▶ EXTRACT TO READ
###

By the end of the 90s, HIV/AIDS had wrought devastation in all areas of our lives.

Rural villages in my home county of Siaya became haunted spaces where frail grandmothers raised orphaned grandchildren. The funeral came to occupy a central place within the community, a place from which to draw strength in the midst of perpetual grief. Three decades on, it is near impossible to find in my country a family that was not affected, either directly or by association. Yet, in the beginning, no one thought it would last this long.

Our parents did not talk to us about how to live. They only whispered about the shame of dying.

******

I check my twitter notifications. Polycarp Otieno, also known as Fancy Fingers, is about to drop an album. Polycarp is the fourth member of the popular music group Sauti Sol, an afro-pop band from Kenya. The other band members, Bien-Aimé Baraza, Delvin Savara Mudigi and Willis Chimano have distinct, established vocal styles. The affable Polycarp built his reputation as the band’s talented guitarist, content to be in the background. No one had heard him sing outside a chorus. Polycarp has broken his decade-long silence with a delicately crafted debut album titled Father Studies about his journey through fatherhood, dedicated to his son. His voice is rich and his lyrics are stirring.

Our parents did not talk to us about how to live. They only whispered about the shame of dying.

I was drawn to the image on the promotional poster. Polycarp has his son, Sulwe, strapped to his back using a length of cloth that we call shuka in Kiswahili. It is a traditional African woman’s way of carrying a baby, common among mothers of young children. That image of Polycarp and his son is one of the most symbolic and sincere pleas for conscious fatherhood that I have seen.

Polycarp emerged out of silence determined to tell a different story about fathering and celebrating his commitment to the role.

The COVID-19 hard lockdown was for many first-time Kenyan fathers an unofficial paternity leave. With social life cut off, men had to confront the reality of a baby-nurturing life that we had been socialised to conveniently evade using our professional and social obligations, in keeping with our gendered roles as providers.

###

▶ DATASET EXCERPTS

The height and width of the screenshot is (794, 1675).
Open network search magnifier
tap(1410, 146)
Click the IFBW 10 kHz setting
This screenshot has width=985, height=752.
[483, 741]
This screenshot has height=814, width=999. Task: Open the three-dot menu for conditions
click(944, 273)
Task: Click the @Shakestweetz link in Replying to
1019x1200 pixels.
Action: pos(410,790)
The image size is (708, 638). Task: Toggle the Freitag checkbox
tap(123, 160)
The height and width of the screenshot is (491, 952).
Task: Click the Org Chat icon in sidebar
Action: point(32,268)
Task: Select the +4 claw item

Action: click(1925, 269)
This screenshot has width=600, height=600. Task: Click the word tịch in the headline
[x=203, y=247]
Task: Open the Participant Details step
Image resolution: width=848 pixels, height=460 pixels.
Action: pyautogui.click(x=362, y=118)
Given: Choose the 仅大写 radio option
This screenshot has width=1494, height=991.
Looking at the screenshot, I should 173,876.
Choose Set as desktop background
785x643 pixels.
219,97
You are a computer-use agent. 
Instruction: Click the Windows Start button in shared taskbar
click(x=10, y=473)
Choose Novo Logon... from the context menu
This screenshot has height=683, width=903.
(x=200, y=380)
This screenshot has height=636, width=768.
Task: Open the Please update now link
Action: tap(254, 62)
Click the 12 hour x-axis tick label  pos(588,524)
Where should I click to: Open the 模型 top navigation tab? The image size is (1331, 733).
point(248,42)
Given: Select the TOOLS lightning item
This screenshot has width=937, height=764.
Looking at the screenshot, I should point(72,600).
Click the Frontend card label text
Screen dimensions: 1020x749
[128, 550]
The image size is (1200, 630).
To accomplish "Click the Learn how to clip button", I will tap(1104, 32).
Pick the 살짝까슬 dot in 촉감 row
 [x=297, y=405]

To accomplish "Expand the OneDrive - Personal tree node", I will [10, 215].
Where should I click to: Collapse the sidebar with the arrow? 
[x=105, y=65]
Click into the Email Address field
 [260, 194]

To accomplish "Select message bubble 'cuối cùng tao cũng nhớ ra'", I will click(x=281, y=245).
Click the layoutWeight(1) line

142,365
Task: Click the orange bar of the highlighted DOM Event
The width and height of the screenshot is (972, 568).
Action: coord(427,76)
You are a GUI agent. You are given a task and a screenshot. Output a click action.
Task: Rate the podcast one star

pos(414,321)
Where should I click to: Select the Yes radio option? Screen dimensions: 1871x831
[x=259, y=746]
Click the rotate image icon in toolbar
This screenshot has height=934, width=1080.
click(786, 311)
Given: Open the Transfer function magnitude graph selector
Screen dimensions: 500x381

###

▶ CHECK YOUR UNDERSTANDING
1) List the members of Sauti Sol named in the essay excerpt on fatherhood in Kenya.
2) Carry on the essay excerpt on fatherhood in Kenya from the end of its last paragraph.
The rows are separate material and have no connection to the essay excerpt on fatherhood in Kenya.

▶ ANSWERS FOR THE EXERCISE
1)
Polycarp Otieno
Bien-Aimé Baraza
Delvin Savara Mudigi
Willis Chimano

2)
The young fathers that Polycarp represents appear to be navigating this crisis differently. They are talking about fatherhood loudly, with their chests. They are using art to make sense of it and writing their own stories about the ongoing pandemic. They have simply refused to turn to despair.

I wish our parents had been open to the power of the arts in a crisis.

I hear more young Kenyan men talking about the kind of fathers they would like to be, moving away from the previous standard of exaggerated machismo to one of conscious parenting. It is true what they say: Hurting people, hurt people. One has to be willing to break the cycle.

This generation of babies born during the coronavirus pandemic will have to unearth the stories of grandparents and parents who died suddenly and were hurriedly carted away in body bags to be disposed of as potential biohazards by men wearing protective hazmat suits.

I wish our parents had been open to the power of the arts in a crisis.

Unlike in the AIDS era, this should not be the single story of the pandemic. Young people should continue to re-imagine their worlds and paint them in radiant colours.

Polycarp Otieno seems to embody Mother Teresa’s enduring message,

“If you want to change the world, go home and love your family.”

I know that I too have to navigate this epoch differently as I prepare my children to meet the future. One that is bound to be occupied by new variants, lockdown syndromes, pandemic exhaustion, vaccine boosters, racial profiling, testing and death.

But I remain hopeful, because our artists are not sleeping through the pandemic.